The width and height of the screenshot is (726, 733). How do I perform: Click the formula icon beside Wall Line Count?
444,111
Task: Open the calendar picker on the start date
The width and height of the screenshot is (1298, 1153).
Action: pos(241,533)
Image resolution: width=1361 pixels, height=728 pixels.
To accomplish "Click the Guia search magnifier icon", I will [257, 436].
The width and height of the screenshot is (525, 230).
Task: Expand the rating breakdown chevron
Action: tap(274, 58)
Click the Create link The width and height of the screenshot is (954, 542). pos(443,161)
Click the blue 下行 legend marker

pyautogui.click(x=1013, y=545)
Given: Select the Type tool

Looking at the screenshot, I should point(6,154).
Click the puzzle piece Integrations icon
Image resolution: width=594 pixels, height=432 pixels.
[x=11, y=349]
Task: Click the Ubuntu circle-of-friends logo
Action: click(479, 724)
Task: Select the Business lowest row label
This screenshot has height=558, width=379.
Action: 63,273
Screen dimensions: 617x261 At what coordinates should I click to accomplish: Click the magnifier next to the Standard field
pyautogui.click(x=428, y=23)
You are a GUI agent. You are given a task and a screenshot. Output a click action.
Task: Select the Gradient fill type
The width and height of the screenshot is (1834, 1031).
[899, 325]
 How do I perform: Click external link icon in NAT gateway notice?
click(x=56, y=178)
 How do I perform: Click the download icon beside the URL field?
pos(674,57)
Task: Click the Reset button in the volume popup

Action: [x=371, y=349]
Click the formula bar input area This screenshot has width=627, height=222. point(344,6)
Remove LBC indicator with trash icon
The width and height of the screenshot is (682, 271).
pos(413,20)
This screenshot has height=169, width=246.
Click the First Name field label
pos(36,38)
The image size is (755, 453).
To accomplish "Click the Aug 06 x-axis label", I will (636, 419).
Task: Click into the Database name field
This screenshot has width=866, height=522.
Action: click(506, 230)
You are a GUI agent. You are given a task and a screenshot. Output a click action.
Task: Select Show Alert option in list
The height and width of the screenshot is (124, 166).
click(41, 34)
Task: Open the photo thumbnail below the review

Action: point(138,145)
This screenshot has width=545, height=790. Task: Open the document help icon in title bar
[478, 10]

### WHAT TO PRODUCE
Reproduce the lines starting at the one containing "Task: Click the Reset" and ending at the end of the records, keeping every character unchanged.

### EXPECTED OUTPUT
Task: Click the Reset button in the volume popup

Action: [x=371, y=349]
Click the formula bar input area This screenshot has width=627, height=222. point(344,6)
Remove LBC indicator with trash icon
The width and height of the screenshot is (682, 271).
pos(413,20)
This screenshot has height=169, width=246.
Click the First Name field label
pos(36,38)
The image size is (755, 453).
To accomplish "Click the Aug 06 x-axis label", I will (636, 419).
Task: Click into the Database name field
This screenshot has width=866, height=522.
Action: click(506, 230)
You are a GUI agent. You are given a task and a screenshot. Output a click action.
Task: Select Show Alert option in list
The height and width of the screenshot is (124, 166).
click(41, 34)
Task: Open the photo thumbnail below the review

Action: point(138,145)
This screenshot has width=545, height=790. Task: Open the document help icon in title bar
[478, 10]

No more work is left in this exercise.